Se había acabado el hablar, el planear; tenía un propósito, un objetivo. Y ahora éste había desaparecido.

Se sentía vacío. Era como… Como aquella vez que su padre le había prometido algo especial de regalo para la Noche de Invierno. Había esperado meses, anhelante, haciendo sus tareas para ganarse el regalo incógnito. Cuando por fin recibió el pequeño caballo de madera vivió unos instantes de entusiasmo. Sin embargo, al día siguiente lo atenazaba una sorprendente melancolía; no por el regalo, sino porque ya no había nada por lo que luchar. El entusiasmo había desaparecido y sólo en ese momento se dio cuenta de cuánto más preciada había sido la expectación de la espera que el regalo en sí.

Poco después empezaron sus visitas a la forja de maese Luhhan y acabó siendo su aprendiz.

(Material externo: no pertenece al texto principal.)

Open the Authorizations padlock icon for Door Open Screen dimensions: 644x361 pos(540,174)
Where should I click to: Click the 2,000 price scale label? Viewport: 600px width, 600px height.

Se alegraba de tener a Faile de vuelta. Se alegraba muchísimo. Y, aun así, ¿qué le quedaba? Esos condenados hombres lo veían como su líder; ¡algunos incluso pensaban en él como su rey! Él no había pedido ni buscado eso, jamás. Les había hecho guardar las banderas cada vez que las sacaban, hasta que Faile lo persuadió de que utilizarlas sería una ventaja. Aún creía que el estandarte con la cabeza de lobo estaba fuera de lugar allí, ondeando sobre el campamento con insolencia.

Mas ¿debía quitarlo? Los hombres lo miraban, y él percibía en ellos el olor a orgullo cada vez que pasaban frente al estandarte. No podía negarles eso también. Rand necesitaría su ayuda —necesitaría ayuda de todo el mundo— en la Última Batalla.

La Última Batalla. ¿Podría alguien como él, un hombre que no quería tener el mando, dirigir a esos hombres en el momento más importante de sus vidas?

Los colores se arremolinaron y le mostraron a Rand sentado en lo que parecía una casa de piedra teariana. Su viejo amigo tenía sombría la expresión, como un hombre agobiado por pensamientos opresivos. Incluso sentado así, el aspecto de Rand era regio; su amigo sí era lo que se suponía que debía ser un rey, con esa chaqueta roja y ese porte noble, mientras que él sólo era un herrero.

Suspiró al tiempo que negaba con la cabeza para deshacerse de la imagen. Tenía que buscar a Rand; tenía la sensación de que algo tiraba de él, que lo arrastraba.

Rand lo necesitaba, y ése debía ser el punto en que debía centrarse ahora.